A wedding at the White House?
2007-08-17 09:06
Crawford, Texas - Is a White House wedding in the works?
Jenna Bush, one of President George W. Bush's twin daughters, is engaged to be married to her longtime boyfriend, Henry Hager, the White House announced on Thursday.
Asked if the two were getting married in the Rose Garden, Sally McDonough, press secretary for first lady Laura Bush, replied: "They have not set any details, date or place."
Jenna Bush, 25, and Hager, 29, were engaged on Wednesday in Maine, she said.
The two have been dating for several years, and Hager is often seen at Jenna Bush's side at Bush family functions and formal events, such as a White House dinner in November in honour of Britain's Prince Charles and his wife, Camilla, Duchess of Cornwall.
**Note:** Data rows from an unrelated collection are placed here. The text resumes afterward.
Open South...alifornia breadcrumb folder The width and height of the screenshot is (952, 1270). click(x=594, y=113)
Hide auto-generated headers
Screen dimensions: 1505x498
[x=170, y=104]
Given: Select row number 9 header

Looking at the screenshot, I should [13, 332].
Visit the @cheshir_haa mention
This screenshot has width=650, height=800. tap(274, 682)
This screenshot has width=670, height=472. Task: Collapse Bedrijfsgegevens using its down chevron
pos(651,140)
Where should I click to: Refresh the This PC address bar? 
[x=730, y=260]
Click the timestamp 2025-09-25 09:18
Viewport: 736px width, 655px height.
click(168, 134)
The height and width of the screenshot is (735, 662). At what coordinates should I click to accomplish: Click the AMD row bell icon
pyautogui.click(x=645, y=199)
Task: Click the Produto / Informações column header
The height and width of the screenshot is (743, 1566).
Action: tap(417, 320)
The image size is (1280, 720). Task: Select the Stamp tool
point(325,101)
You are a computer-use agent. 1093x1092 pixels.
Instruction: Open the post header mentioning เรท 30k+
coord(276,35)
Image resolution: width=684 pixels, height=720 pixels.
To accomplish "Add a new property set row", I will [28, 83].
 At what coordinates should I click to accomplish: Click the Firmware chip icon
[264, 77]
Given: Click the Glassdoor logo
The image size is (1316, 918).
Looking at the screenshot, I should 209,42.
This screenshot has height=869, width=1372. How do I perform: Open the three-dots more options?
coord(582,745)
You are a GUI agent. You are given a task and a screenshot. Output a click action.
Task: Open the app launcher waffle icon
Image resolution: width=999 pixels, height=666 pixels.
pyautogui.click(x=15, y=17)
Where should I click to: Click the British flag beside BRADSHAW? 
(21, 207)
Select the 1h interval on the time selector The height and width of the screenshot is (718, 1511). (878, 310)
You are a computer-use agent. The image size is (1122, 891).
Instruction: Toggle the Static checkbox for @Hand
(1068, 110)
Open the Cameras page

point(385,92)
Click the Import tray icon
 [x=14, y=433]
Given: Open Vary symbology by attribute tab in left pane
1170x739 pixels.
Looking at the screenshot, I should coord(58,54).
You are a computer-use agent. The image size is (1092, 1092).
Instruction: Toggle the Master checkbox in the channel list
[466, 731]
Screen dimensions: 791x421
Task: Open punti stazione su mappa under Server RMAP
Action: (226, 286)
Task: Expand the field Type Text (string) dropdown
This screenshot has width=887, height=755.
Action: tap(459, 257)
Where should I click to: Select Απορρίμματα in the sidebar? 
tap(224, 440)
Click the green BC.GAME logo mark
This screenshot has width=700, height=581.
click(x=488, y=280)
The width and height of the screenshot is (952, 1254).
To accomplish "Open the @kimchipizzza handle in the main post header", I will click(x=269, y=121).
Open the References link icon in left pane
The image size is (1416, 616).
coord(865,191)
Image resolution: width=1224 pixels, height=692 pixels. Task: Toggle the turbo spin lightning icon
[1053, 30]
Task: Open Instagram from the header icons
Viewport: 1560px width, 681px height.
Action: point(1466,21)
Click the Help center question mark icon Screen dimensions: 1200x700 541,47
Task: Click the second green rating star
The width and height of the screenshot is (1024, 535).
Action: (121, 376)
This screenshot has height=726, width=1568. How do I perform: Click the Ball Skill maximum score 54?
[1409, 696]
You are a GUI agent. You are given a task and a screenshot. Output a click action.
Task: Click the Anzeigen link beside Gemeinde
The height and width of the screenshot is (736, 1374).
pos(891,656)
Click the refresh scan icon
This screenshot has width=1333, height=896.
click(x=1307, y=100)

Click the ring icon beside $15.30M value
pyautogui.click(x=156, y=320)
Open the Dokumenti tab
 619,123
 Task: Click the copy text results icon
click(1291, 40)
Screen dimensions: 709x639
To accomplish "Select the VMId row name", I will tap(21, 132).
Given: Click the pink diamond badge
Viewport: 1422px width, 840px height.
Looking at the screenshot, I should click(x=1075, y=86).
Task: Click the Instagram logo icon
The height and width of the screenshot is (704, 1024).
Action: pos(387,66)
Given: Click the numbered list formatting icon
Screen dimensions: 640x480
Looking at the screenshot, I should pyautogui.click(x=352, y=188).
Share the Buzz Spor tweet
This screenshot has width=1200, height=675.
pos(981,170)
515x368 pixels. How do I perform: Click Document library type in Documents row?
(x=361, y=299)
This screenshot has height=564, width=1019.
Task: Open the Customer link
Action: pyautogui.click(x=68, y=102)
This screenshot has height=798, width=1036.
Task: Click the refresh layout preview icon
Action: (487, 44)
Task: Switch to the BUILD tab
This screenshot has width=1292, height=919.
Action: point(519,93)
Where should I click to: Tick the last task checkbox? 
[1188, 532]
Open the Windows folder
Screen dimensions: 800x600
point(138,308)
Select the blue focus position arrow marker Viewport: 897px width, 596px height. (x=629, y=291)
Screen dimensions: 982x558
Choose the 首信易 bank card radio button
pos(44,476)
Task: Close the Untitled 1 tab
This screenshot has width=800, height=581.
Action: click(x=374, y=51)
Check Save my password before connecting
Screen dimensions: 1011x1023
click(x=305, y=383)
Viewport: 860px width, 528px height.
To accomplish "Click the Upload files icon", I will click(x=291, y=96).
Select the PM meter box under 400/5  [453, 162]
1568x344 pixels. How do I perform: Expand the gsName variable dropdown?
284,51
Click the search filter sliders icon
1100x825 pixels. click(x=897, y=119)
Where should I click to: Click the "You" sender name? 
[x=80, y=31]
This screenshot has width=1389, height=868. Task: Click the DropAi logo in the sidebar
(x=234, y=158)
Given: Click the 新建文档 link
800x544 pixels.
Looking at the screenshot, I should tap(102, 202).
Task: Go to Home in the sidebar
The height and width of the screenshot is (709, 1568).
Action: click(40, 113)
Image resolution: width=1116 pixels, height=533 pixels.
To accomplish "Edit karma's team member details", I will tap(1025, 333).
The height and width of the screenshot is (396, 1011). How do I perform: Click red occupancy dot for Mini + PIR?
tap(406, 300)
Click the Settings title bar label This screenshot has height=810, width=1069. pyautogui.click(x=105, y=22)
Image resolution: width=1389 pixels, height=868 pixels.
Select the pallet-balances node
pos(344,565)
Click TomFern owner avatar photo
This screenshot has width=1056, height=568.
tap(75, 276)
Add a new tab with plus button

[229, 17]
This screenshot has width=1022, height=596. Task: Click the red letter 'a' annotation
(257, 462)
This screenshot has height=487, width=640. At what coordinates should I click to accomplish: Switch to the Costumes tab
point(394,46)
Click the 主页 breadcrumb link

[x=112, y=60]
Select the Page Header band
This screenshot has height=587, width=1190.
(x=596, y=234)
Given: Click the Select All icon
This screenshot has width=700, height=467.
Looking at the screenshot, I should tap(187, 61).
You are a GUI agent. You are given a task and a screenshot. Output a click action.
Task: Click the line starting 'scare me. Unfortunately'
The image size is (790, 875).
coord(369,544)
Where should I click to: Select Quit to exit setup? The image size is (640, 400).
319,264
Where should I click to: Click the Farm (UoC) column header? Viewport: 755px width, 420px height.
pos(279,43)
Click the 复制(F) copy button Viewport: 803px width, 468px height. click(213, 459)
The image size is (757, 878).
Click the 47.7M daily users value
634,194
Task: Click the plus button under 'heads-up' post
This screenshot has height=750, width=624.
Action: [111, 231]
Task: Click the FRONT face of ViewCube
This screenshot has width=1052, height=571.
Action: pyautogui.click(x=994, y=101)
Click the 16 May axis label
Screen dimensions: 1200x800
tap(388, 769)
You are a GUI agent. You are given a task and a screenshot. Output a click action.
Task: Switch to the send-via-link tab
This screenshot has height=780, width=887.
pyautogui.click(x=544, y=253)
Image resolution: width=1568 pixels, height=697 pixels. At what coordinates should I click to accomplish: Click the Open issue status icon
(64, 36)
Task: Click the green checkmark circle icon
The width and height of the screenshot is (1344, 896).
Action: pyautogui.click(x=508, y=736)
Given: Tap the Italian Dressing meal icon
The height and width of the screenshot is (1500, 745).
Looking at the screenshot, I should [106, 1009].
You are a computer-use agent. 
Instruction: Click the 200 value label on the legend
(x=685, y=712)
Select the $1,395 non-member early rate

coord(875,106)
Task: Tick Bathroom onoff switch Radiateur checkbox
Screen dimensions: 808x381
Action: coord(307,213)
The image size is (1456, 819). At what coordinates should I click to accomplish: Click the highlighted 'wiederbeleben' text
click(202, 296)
Hager will be returning to school this fall to complete his master's degree in business administration at the University of Virginia. He has an undergraduate degree from Wake Forest University.
Republican credentials
Hager, who has been a White House aide and worked on Bush's re-election campaign, is the son of John and Maggie Hager of Richmond, Virginia. His father is chairperson of the Republican Party in Virginia, former assistant secretary of the Education Department's office of special education, former lieutenant governor of Virginia and former director of Virginia's Office of Commonwealth Preparedness.
After earning a degree in English in 2004 from the University of Texas at Austin, Jenna Bush spent a year and a half teaching at Elsie Whitlow Stokes, a public charter elementary school in the Washington area. After that, she worked for 10 months in Latin America as an intern for Unicef. She worked with adolescents in Argentina, Paraguay and Panama, where she taught at a shelter.
She spent this summer teaching at the charter school and travelling to Africa with her mother, first lady Laura Bush. She and her mother, also a schoolteacher, are collaborating on a children's picture storybook to be published in spring 2008. Proceeds are to be donated to two education programmes: Teach for America and The New Teacher Project.